### Data lines
* Start *

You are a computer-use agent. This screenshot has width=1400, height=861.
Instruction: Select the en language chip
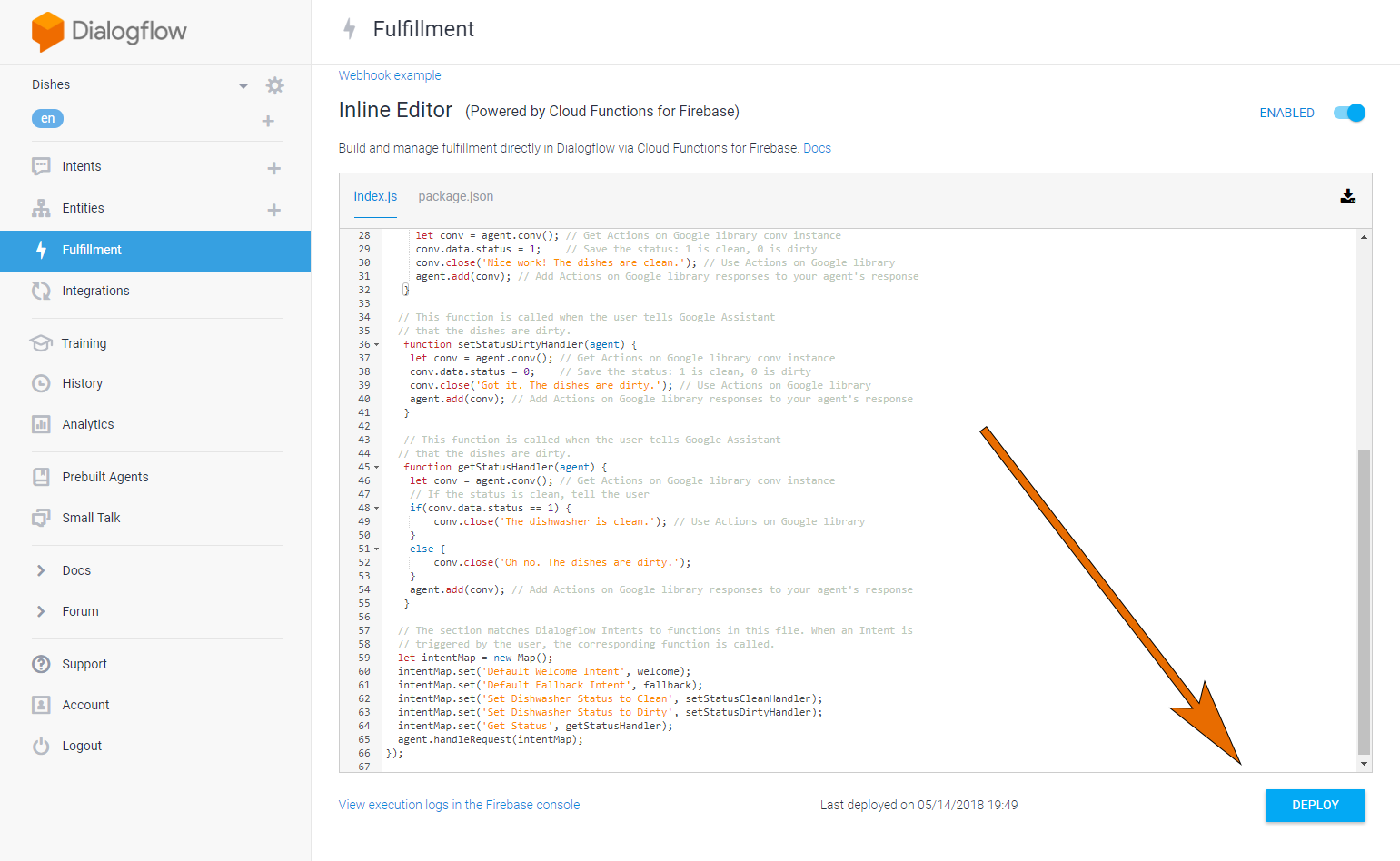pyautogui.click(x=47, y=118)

* End *
* Start *

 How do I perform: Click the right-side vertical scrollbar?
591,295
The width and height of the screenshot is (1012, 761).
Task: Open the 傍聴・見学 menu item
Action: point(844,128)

* End *

Copy out verbatim the listing lines from the one containing "How do I perform: Click" up to and including the one containing "Action: point(844,128)".

### Written answer
 How do I perform: Click the right-side vertical scrollbar?
591,295
The width and height of the screenshot is (1012, 761).
Task: Open the 傍聴・見学 menu item
Action: point(844,128)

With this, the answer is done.